Set out the records again, keeping every word as it is.

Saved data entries
★ ★ ★

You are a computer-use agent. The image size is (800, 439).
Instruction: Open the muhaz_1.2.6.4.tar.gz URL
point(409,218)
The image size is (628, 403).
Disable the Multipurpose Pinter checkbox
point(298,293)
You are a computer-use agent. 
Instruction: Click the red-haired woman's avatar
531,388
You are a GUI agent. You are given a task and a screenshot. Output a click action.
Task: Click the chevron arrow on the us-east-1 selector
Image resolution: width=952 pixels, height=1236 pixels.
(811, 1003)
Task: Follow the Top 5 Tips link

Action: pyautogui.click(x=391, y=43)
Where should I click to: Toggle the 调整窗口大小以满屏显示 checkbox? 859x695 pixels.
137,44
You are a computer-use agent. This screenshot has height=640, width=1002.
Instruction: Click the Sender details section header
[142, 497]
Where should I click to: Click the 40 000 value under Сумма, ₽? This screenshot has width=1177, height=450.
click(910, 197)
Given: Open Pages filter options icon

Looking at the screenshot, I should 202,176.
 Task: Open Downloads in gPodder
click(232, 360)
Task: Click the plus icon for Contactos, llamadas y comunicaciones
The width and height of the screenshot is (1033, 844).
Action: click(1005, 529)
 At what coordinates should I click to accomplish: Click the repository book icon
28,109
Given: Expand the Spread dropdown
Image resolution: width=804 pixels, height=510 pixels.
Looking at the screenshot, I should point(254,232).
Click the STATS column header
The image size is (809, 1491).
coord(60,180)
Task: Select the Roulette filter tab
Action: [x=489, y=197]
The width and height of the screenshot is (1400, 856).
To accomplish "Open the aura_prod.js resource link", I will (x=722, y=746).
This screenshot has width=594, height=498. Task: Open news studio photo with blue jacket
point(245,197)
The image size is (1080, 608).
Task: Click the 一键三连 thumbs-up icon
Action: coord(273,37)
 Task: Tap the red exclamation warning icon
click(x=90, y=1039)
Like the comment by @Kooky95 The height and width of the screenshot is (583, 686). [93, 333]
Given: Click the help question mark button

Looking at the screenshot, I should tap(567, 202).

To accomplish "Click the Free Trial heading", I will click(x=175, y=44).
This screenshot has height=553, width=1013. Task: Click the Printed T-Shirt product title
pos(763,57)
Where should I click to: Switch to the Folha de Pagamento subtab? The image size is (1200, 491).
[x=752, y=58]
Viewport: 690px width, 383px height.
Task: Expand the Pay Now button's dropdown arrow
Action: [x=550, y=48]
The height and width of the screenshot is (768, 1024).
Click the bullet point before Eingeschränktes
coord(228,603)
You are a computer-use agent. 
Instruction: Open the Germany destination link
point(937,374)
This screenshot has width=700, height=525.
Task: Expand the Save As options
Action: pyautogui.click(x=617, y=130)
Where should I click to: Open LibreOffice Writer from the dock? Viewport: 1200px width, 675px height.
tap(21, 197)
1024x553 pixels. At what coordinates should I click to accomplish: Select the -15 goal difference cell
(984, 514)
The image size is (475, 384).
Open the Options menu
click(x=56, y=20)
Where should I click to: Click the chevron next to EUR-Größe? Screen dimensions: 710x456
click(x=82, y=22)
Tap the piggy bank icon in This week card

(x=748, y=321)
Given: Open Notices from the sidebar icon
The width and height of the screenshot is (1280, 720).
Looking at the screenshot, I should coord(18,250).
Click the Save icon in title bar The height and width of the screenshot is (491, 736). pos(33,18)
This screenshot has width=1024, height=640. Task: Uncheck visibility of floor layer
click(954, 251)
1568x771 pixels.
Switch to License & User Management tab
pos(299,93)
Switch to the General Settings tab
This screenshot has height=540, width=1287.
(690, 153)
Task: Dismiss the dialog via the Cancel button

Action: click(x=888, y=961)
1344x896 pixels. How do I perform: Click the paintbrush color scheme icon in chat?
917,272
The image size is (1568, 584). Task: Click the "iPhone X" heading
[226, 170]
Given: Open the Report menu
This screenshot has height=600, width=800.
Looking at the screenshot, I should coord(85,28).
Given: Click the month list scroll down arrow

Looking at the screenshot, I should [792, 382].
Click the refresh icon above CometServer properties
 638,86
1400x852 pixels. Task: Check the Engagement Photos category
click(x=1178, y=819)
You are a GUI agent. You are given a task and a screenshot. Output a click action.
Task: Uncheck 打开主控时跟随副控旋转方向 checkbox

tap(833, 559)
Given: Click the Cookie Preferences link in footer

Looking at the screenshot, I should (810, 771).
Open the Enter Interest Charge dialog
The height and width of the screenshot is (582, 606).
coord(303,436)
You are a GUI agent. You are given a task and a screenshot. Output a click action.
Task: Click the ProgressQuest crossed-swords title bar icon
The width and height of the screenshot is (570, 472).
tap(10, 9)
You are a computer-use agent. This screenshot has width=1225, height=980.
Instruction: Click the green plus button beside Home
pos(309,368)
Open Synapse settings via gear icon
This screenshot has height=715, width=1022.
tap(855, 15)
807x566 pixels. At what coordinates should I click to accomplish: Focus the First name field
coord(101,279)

★ ★ ★

Answer section —
You are a computer-use agent. The image size is (800, 439).
Instruction: Open the muhaz_1.2.6.4.tar.gz URL
point(409,218)
The image size is (628, 403).
Disable the Multipurpose Pinter checkbox
point(298,293)
You are a computer-use agent. 
Instruction: Click the red-haired woman's avatar
531,388
You are a GUI agent. You are given a task and a screenshot. Output a click action.
Task: Click the chevron arrow on the us-east-1 selector
Image resolution: width=952 pixels, height=1236 pixels.
(811, 1003)
Task: Follow the Top 5 Tips link

Action: pyautogui.click(x=391, y=43)
Where should I click to: Toggle the 调整窗口大小以满屏显示 checkbox? 859x695 pixels.
137,44
You are a computer-use agent. This screenshot has height=640, width=1002.
Instruction: Click the Sender details section header
[142, 497]
Where should I click to: Click the 40 000 value under Сумма, ₽? This screenshot has width=1177, height=450.
click(910, 197)
Given: Open Pages filter options icon

Looking at the screenshot, I should 202,176.
 Task: Open Downloads in gPodder
click(232, 360)
Task: Click the plus icon for Contactos, llamadas y comunicaciones
The width and height of the screenshot is (1033, 844).
Action: click(1005, 529)
 At what coordinates should I click to accomplish: Click the repository book icon
28,109
Given: Expand the Spread dropdown
Image resolution: width=804 pixels, height=510 pixels.
Looking at the screenshot, I should point(254,232).
Click the STATS column header
The image size is (809, 1491).
coord(60,180)
Task: Select the Roulette filter tab
Action: [x=489, y=197]
The width and height of the screenshot is (1400, 856).
To accomplish "Open the aura_prod.js resource link", I will (x=722, y=746).
This screenshot has width=594, height=498. Task: Open news studio photo with blue jacket
point(245,197)
The image size is (1080, 608).
Task: Click the 一键三连 thumbs-up icon
Action: coord(273,37)
 Task: Tap the red exclamation warning icon
click(x=90, y=1039)
Like the comment by @Kooky95 The height and width of the screenshot is (583, 686). [93, 333]
Given: Click the help question mark button

Looking at the screenshot, I should tap(567, 202).

To accomplish "Click the Free Trial heading", I will click(x=175, y=44).
This screenshot has height=553, width=1013. Task: Click the Printed T-Shirt product title
pos(763,57)
Where should I click to: Switch to the Folha de Pagamento subtab? The image size is (1200, 491).
[x=752, y=58]
Viewport: 690px width, 383px height.
Task: Expand the Pay Now button's dropdown arrow
Action: [x=550, y=48]
The height and width of the screenshot is (768, 1024).
Click the bullet point before Eingeschränktes
coord(228,603)
You are a computer-use agent. 
Instruction: Open the Germany destination link
point(937,374)
This screenshot has width=700, height=525.
Task: Expand the Save As options
Action: pyautogui.click(x=617, y=130)
Where should I click to: Open LibreOffice Writer from the dock? Viewport: 1200px width, 675px height.
tap(21, 197)
1024x553 pixels. At what coordinates should I click to accomplish: Select the -15 goal difference cell
(984, 514)
The image size is (475, 384).
Open the Options menu
click(x=56, y=20)
Where should I click to: Click the chevron next to EUR-Größe? Screen dimensions: 710x456
click(x=82, y=22)
Tap the piggy bank icon in This week card

(x=748, y=321)
Given: Open Notices from the sidebar icon
The width and height of the screenshot is (1280, 720).
Looking at the screenshot, I should coord(18,250).
Click the Save icon in title bar The height and width of the screenshot is (491, 736). pos(33,18)
This screenshot has width=1024, height=640. Task: Uncheck visibility of floor layer
click(954, 251)
1568x771 pixels.
Switch to License & User Management tab
pos(299,93)
Switch to the General Settings tab
This screenshot has height=540, width=1287.
(690, 153)
Task: Dismiss the dialog via the Cancel button

Action: click(x=888, y=961)
1344x896 pixels. How do I perform: Click the paintbrush color scheme icon in chat?
917,272
The image size is (1568, 584). Task: Click the "iPhone X" heading
[226, 170]
Given: Open the Report menu
This screenshot has height=600, width=800.
Looking at the screenshot, I should coord(85,28).
Given: Click the month list scroll down arrow

Looking at the screenshot, I should [792, 382].
Click the refresh icon above CometServer properties
 638,86
1400x852 pixels. Task: Check the Engagement Photos category
click(x=1178, y=819)
You are a GUI agent. You are given a task and a screenshot. Output a click action.
Task: Uncheck 打开主控时跟随副控旋转方向 checkbox

tap(833, 559)
Given: Click the Cookie Preferences link in footer

Looking at the screenshot, I should (810, 771).
Open the Enter Interest Charge dialog
The height and width of the screenshot is (582, 606).
coord(303,436)
You are a GUI agent. You are given a task and a screenshot. Output a click action.
Task: Click the ProgressQuest crossed-swords title bar icon
The width and height of the screenshot is (570, 472).
tap(10, 9)
You are a computer-use agent. This screenshot has width=1225, height=980.
Instruction: Click the green plus button beside Home
pos(309,368)
Open Synapse settings via gear icon
This screenshot has height=715, width=1022.
tap(855, 15)
807x566 pixels. At what coordinates should I click to accomplish: Focus the First name field
coord(101,279)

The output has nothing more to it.